- **EXERCISE PROMPT**
Write out every one of the records below word for word, changing nothing.

- **GIVEN RECORDS**
--- begin ---

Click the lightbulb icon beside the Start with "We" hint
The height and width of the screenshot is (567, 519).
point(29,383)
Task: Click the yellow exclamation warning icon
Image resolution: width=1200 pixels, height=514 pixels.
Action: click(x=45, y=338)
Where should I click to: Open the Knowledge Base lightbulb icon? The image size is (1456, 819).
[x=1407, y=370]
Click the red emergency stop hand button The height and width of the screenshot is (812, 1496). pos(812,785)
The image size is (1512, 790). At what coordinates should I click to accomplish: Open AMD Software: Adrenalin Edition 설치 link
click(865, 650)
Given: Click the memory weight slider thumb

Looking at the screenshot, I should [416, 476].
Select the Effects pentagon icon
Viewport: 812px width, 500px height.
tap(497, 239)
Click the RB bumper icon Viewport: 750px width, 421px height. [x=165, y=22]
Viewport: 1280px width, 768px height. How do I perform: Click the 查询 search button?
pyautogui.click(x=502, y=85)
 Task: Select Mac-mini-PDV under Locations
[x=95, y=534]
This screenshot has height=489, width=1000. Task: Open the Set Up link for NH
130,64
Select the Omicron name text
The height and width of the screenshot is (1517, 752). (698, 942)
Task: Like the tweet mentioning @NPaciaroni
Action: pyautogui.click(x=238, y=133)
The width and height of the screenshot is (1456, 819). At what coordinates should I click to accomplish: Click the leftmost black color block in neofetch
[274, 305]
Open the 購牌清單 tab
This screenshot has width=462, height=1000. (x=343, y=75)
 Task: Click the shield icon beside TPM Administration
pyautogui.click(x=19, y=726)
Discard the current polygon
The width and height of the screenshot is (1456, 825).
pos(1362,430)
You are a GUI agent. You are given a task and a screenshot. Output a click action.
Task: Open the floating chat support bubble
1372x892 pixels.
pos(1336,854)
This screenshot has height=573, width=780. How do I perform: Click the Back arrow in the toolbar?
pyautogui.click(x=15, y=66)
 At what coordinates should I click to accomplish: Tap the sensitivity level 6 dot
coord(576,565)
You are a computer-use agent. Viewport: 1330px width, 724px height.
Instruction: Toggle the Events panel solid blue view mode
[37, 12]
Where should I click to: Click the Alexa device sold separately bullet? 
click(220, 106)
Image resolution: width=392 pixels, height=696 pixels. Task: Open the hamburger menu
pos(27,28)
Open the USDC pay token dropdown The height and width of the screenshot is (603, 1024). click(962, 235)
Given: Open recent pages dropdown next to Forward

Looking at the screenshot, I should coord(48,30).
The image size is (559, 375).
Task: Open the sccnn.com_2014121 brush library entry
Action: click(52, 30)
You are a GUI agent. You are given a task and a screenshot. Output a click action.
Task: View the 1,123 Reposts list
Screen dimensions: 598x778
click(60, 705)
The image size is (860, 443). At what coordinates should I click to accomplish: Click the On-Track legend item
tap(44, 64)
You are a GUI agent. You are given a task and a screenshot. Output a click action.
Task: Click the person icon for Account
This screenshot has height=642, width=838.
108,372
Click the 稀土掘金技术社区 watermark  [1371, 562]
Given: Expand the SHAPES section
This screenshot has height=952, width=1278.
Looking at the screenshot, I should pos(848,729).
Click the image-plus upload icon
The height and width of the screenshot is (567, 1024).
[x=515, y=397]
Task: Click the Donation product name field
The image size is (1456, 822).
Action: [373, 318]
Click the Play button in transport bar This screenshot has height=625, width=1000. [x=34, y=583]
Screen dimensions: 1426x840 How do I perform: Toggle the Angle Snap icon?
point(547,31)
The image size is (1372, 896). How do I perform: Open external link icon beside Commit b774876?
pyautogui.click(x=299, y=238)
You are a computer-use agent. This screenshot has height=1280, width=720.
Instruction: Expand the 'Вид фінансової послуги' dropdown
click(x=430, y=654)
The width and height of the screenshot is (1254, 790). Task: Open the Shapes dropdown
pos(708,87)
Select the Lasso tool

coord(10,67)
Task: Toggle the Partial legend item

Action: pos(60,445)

--- end ---

- **SOLUTION TO THIS EXERCISE**
Click the lightbulb icon beside the Start with "We" hint
The height and width of the screenshot is (567, 519).
point(29,383)
Task: Click the yellow exclamation warning icon
Image resolution: width=1200 pixels, height=514 pixels.
Action: click(x=45, y=338)
Where should I click to: Open the Knowledge Base lightbulb icon? The image size is (1456, 819).
[x=1407, y=370]
Click the red emergency stop hand button The height and width of the screenshot is (812, 1496). pos(812,785)
The image size is (1512, 790). At what coordinates should I click to accomplish: Open AMD Software: Adrenalin Edition 설치 link
click(865, 650)
Given: Click the memory weight slider thumb

Looking at the screenshot, I should [416, 476].
Select the Effects pentagon icon
Viewport: 812px width, 500px height.
tap(497, 239)
Click the RB bumper icon Viewport: 750px width, 421px height. [x=165, y=22]
Viewport: 1280px width, 768px height. How do I perform: Click the 查询 search button?
pyautogui.click(x=502, y=85)
 Task: Select Mac-mini-PDV under Locations
[x=95, y=534]
This screenshot has height=489, width=1000. Task: Open the Set Up link for NH
130,64
Select the Omicron name text
The height and width of the screenshot is (1517, 752). (698, 942)
Task: Like the tweet mentioning @NPaciaroni
Action: pyautogui.click(x=238, y=133)
The width and height of the screenshot is (1456, 819). At what coordinates should I click to accomplish: Click the leftmost black color block in neofetch
[274, 305]
Open the 購牌清單 tab
This screenshot has width=462, height=1000. (x=343, y=75)
 Task: Click the shield icon beside TPM Administration
pyautogui.click(x=19, y=726)
Discard the current polygon
The width and height of the screenshot is (1456, 825).
pos(1362,430)
You are a GUI agent. You are given a task and a screenshot. Output a click action.
Task: Open the floating chat support bubble
1372x892 pixels.
pos(1336,854)
This screenshot has height=573, width=780. How do I perform: Click the Back arrow in the toolbar?
pyautogui.click(x=15, y=66)
 At what coordinates should I click to accomplish: Tap the sensitivity level 6 dot
coord(576,565)
You are a computer-use agent. Viewport: 1330px width, 724px height.
Instruction: Toggle the Events panel solid blue view mode
[37, 12]
Where should I click to: Click the Alexa device sold separately bullet? 
click(220, 106)
Image resolution: width=392 pixels, height=696 pixels. Task: Open the hamburger menu
pos(27,28)
Open the USDC pay token dropdown The height and width of the screenshot is (603, 1024). click(962, 235)
Given: Open recent pages dropdown next to Forward

Looking at the screenshot, I should coord(48,30).
The image size is (559, 375).
Task: Open the sccnn.com_2014121 brush library entry
Action: click(52, 30)
You are a GUI agent. You are given a task and a screenshot. Output a click action.
Task: View the 1,123 Reposts list
Screen dimensions: 598x778
click(60, 705)
The image size is (860, 443). At what coordinates should I click to accomplish: Click the On-Track legend item
tap(44, 64)
You are a GUI agent. You are given a task and a screenshot. Output a click action.
Task: Click the person icon for Account
This screenshot has height=642, width=838.
108,372
Click the 稀土掘金技术社区 watermark  [1371, 562]
Given: Expand the SHAPES section
This screenshot has height=952, width=1278.
Looking at the screenshot, I should pos(848,729).
Click the image-plus upload icon
The height and width of the screenshot is (567, 1024).
[x=515, y=397]
Task: Click the Donation product name field
The image size is (1456, 822).
Action: [373, 318]
Click the Play button in transport bar This screenshot has height=625, width=1000. [x=34, y=583]
Screen dimensions: 1426x840 How do I perform: Toggle the Angle Snap icon?
point(547,31)
The image size is (1372, 896). How do I perform: Open external link icon beside Commit b774876?
pyautogui.click(x=299, y=238)
You are a computer-use agent. This screenshot has height=1280, width=720.
Instruction: Expand the 'Вид фінансової послуги' dropdown
click(x=430, y=654)
The width and height of the screenshot is (1254, 790). Task: Open the Shapes dropdown
pos(708,87)
Select the Lasso tool

coord(10,67)
Task: Toggle the Partial legend item

Action: pos(60,445)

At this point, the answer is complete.